A month shy of this blog’s anniversary and it strikes me how subtly but incessantly my reading tastes have morphed over these nine years. It is both a strength and weakness of relatively long-term blogging that one’s earlier inclinations and opinions are maintained for public viewing. As WordPress’ statistics show, readers frequently access earlier posts that now make me wince. Opinions, perceptions, comparisons are perpetually recast. They are also metamorphic. That is not to say today’s impressions are more discerning or refined, but there is little guarantee that the ‘this is’ of today will not change to the ‘this is not’ of next month.
Since starting the blog, I’ve unsystematically read hundreds of books. I am selfish about what I read, driven by serendipity. Where the books lead, I follow. Without checking the lists I keep, I’ve forgotten more of the books that I’ve read than I could recall, but they are nevertheless connected in some vast storehouse of memory, each book connected with the one preceding it and the one that followed. A book read nine years ago may spark a decision today to pull another book off my shelf today.
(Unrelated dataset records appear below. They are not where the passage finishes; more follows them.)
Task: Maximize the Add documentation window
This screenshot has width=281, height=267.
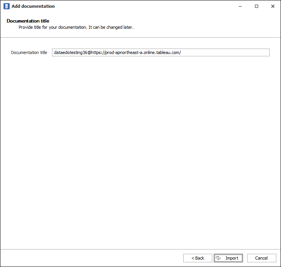Action: 257,6
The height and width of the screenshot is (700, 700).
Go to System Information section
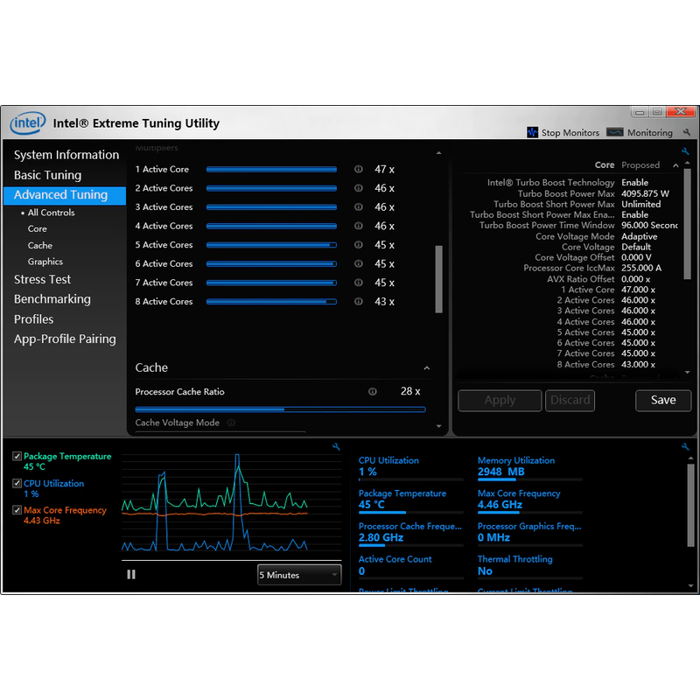(67, 155)
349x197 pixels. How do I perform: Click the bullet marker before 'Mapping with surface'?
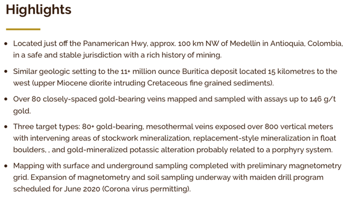6,166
Next year, my reading will take a different tack. This might last for months. It might take all year, but I plan only to read one book for quite a long time. T. S. Eliot wrote, “Dante and Shakespeare divide the modern world between them; there is no third.” My inclination has always been towards Dante, but unlike Shakespeare (arguably), to read The Divine Comedy slowly, attentively and patiently, one needs to be willing for submersion in what is outside the text. So, one book but requiring one to read around, behind and between Dante’s strange poem.
This isn’t my first time making this journey. I’ve read Inferno several times, Purgatorio twice, but have yet to make my way to Paradiso. Dozens of other texts, stories and histories are alluded to within those 100 cantos. Many more were influenced by Dante’s sublime poem. I don’t know how long this project will last. Until I get bored or, more likely, get led down another rabbit hole.
Aside from several translations of Dante, my initial guides will be Virgil (naturally), Prue Shaw, Dorothy Sayers, Erich Auerbach, Graham Harman and Peter Hawkins.
I do intend to come up for air from time to time, with other plans to read more Jan Zwicky, Dorothy Richardson and Peter Handke during the year.
NB: Long term readers of this blog will know how fickle are my reading intentions.